Poudel had hardly finished speaking when Udaya Maya Khatri, a plaintiff, exploded, saying
How can I compromise with them (pointing at two defendants who were sitting at the other
end of the table)?
Then both the plaintiffs and the defendants started trading charges, even in abusive language,
as if they were going to fight right there, making the ongoing mediation uncertain. Poudel
intervened calmly there and then.
Perhaps you have heard the story of Safala Devi [who fought land-related legal battles
throughout her life and died a couple of years ago, with her cases unfinished.] You might face
a similar situation, Poudel warned.

Finally, Poudel was successful in persuading the parties to compromise. They left the
mediation center agreeing to finalize the case in the next sitting.

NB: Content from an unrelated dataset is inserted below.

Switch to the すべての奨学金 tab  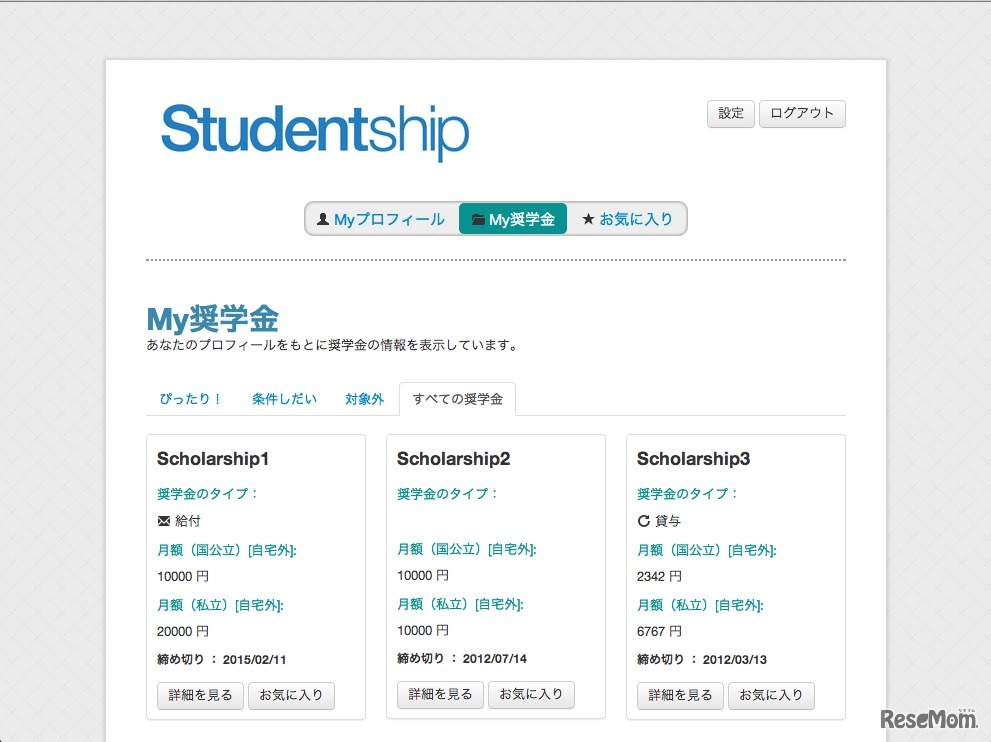[457, 398]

Many cases are being settled through mediation, as an alternative to the existing practice of
resolving disputes inside court chambers by judges. In this practice of dispute settlement,
known as court-referred mediation, trained mediators like Poudel facilitate plaintiffs and
defendants to resolve dispute referred by courts through bilateral negotiations.

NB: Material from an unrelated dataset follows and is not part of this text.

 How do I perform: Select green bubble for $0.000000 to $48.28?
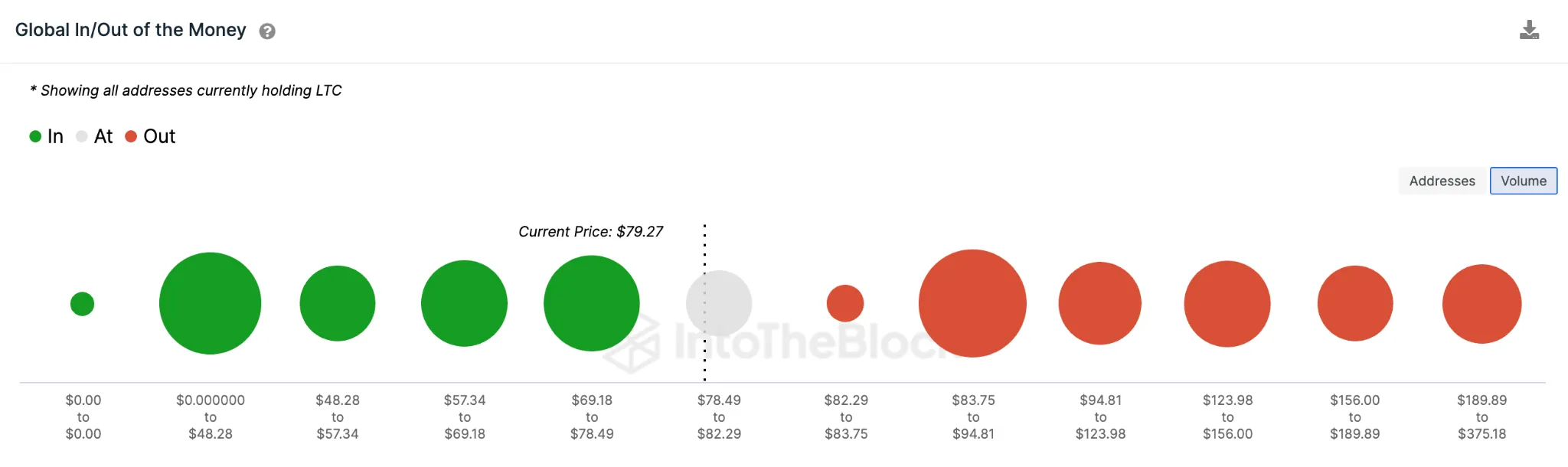[x=210, y=303]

Available data from Kathmandu District Court shows that the practice, which began officially
from December 7, 2006, is becoming popular among litigants as an alternative to the
traditional method of dispute resolution inside court chambers. Altogether 16 percent of the
total cases the court received in the last one year were settled through mediation, according to
Krishna Ram Koirala, chief administrator of the court.
Even officials at the mediation center at Patan Appellate Court and the Supreme Court are
upbeat with the success of mediation in the very first year of its operation.

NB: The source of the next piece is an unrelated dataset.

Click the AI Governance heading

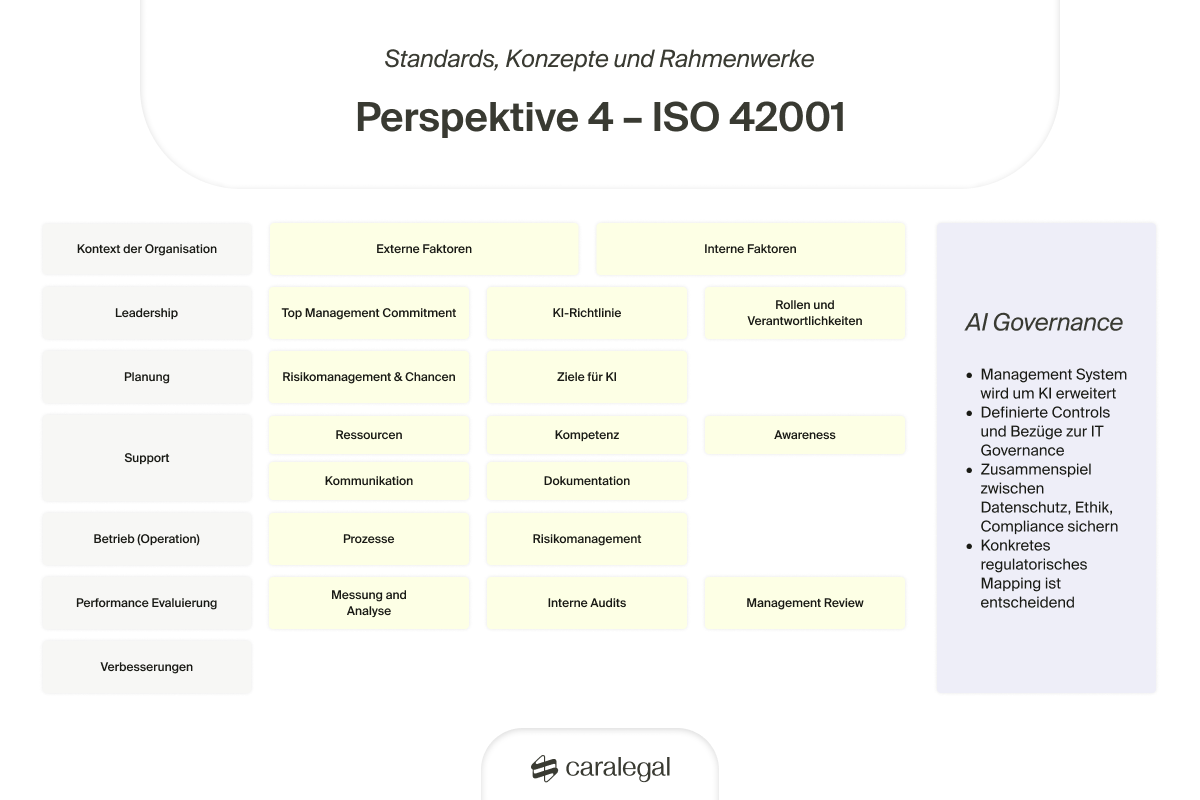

According to Ram Prasad Neupane, chief of Patan Appellate Court mediation center, the court
referred 162 cases to the center and 26 cases were successfully resolved through mediation in
the last one year. Fifteen cases are awaiting settlement. The other remaining cases were
returned to the benches for judgment.
Similarly, the Supreme Court mediation center finalized 41 out of 189 cases referred by the
court for settlement while 32 are running, according to Prakash Raut, chief of the meditation
center.
In general, mediation is more difficult in cases that are in appellate courts and the Supreme
Court because parties become more certain of winning the case by the time the cases reach
higher courts. Mediation is more successful when cases are in the district courts since parties
are less certain about which way the verdict might go, says Neupane.
Initiated with initial support of USAID, court-referred mediation is being practiced in all
courts across the country in a bid to address chronic backlogs and delay in justice delivery.
Besides, the practice is expected to make justice less expensive.
We have been successful in finalizing cases within three months, said Raut.

At present, trained mediators comprising lawyers, former judges and court employees, have
been providing mediation service free of cost. However, the Supreme Court has recently
decided to provide Rs 300 for mediators at the Supreme Court Mediation Center as taxi fare.
But mediators at appellate and district courts are not provided even taxi fare.
We are going to request the government for budget so that we can give some money to
mediators for their service, said Dr Ram Krishna Timalsena, registrar of the Supreme Court.
Efforts are underway to institutionalize the practice. A mediation law is being drafted. At
present, the court can refer cases for mediation only after parties agree to mediation. But once
the mediation law comes into effect, courts can impose mediation on litigants, said mediator
and advocate, Raj Kumar Thapa. Though mediation can save time, effort and money of
litigants, people are yet to be adequately educated about the advantages of mediation. It is
urgent that litigants be made aware of the practice and its benefits, Neupane said. As this
scribe met Udaya Maya after her 16-year old case was settled, she said, Both of us won,
nobody lost as the dispute was settled through bilateral negotiation. We lost thousands on
litigation, but the case was solved in just two sitting, She is correct that nobody loses when a
case is resolved through mediation, mediator Poudel said.